FFCP 2016 – Dongju – The Portrait of a Poet de Lee Joon-ik: Total Eclipse

Posté le 19 novembre 2016 par

Après le remarquable Hope et l’acclamé The ThroneLee Joon-ik plonge dans une vision lyrique de l’histoire coréenne à travers les dernières années de la vie du poète Yun Dongju. Il nous offre un film épuré mais touchant.
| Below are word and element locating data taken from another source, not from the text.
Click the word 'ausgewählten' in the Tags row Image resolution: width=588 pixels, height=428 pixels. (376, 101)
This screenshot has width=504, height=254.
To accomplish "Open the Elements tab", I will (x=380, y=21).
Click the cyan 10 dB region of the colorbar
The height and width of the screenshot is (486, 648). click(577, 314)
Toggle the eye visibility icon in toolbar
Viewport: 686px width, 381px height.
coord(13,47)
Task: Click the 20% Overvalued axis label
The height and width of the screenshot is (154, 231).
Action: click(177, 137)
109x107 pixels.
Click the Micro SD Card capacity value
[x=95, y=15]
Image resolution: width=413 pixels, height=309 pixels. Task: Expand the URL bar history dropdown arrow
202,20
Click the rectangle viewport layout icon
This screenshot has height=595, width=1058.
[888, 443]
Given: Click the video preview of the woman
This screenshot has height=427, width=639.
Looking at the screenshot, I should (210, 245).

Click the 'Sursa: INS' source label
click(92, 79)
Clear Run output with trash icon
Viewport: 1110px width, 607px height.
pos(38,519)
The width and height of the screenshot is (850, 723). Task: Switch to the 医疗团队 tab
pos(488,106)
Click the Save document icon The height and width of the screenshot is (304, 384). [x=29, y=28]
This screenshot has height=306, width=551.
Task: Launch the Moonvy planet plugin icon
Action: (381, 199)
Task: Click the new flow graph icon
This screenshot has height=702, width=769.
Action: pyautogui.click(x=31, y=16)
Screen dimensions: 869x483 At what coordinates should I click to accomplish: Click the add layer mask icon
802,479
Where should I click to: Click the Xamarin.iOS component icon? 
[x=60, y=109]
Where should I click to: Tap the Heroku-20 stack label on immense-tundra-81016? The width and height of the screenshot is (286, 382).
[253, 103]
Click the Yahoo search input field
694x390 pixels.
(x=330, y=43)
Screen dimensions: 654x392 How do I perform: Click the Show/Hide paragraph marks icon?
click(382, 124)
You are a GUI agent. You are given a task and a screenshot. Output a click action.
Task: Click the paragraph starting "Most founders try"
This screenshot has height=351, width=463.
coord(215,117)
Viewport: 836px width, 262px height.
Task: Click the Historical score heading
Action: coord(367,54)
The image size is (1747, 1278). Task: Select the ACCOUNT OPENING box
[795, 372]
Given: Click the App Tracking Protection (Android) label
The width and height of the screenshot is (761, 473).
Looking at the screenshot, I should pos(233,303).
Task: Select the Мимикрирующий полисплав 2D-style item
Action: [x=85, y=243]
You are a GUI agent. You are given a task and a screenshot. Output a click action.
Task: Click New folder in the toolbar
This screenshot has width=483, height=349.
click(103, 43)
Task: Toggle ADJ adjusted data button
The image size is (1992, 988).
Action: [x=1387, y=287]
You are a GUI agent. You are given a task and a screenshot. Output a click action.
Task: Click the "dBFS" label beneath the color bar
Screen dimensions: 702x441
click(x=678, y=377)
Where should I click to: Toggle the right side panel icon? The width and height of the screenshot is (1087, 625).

Yun Dongju est un célèbre poète coréen du XXème siècle. Il exerce toujours une fascination sur la jeunesse coréenne. Telle l’aura de nos poètes maudits, celle de Dongju est autant le résultat du contexte de la création de son œuvre que des péripéties intimes du poète qui lient la petite histoire à la grande. Le film montre la vie de l’artiste interprété par Kang Ha-neul (qui brillait l’année dernière dans la comédie Twenty), de son affirmation en tant que poète et son départ pour étudier à l’université jusqu’à sa mort au Japon en 1945. Cela aurait pu être un biopic misérabiliste et nationaliste dans le but de fournir le roman national coréen comme le font les blockbusters actuels, comme The Assassination ou The Age of Shadows, mais Lee Joon-ik permet au film de se distinguer en choisissant l’événement intime au détriment de la grandiloquence de l’histoire. Le film n’idéalise pas plus que la poésie de Dongju l’autorise. Il est même constamment contrasté par la présence d’un personnage qui incarne l’histoire en marche, son cousin Song Mong-gyu (Park Jung-min). Contrairement à Dongju, la présence de Song Mong-gyu ramène la politique et les événements historiques au sein du film. Ainsi, des flashbacks des actions de Song Mong-gyu à Shanghai ou de ses réunions révolutionnaires au Japon injectent au film la violence de l’époque que Dongju refuse d’affronter jusqu’à la subir, impuissant, dans le dernier quart du film.

dongju affiche

Le film se construit à travers ses deux incarnations de la poésie, l’une qui tente de changer le monde par les mots, l’autre qui veut détruire les maux par le changement du monde. Le film oppose une révolution interne et personnelle à une révolution collective, alors que les deux sont nécessairement politiques. Le choix du noir et blanc devient pertinent pour marquer cette opposition cruciale qui définit le parcours des deux personnages qui s’opposent autant qu’ils se complètent. Néanmoins, cette opposition et la violence de l’histoire n’étouffent pas le film dans le chaos et la complexité de la période car même si les deux visions coexistent, c’est celle de Dongju qui berce le film à travers un lyrisme et une épuration esthétique pertinente. Certes, les événements esthétiques ne sont pas légion, il faut l’apprécier comme un grand geste, comme un poème. Le film laisse vivre la poésie et la langue par la sobriété de la mise en scène, et par une prestance bienvenue des acteurs qui font vivre les langues plus qu’ils ne brillent à travers elle.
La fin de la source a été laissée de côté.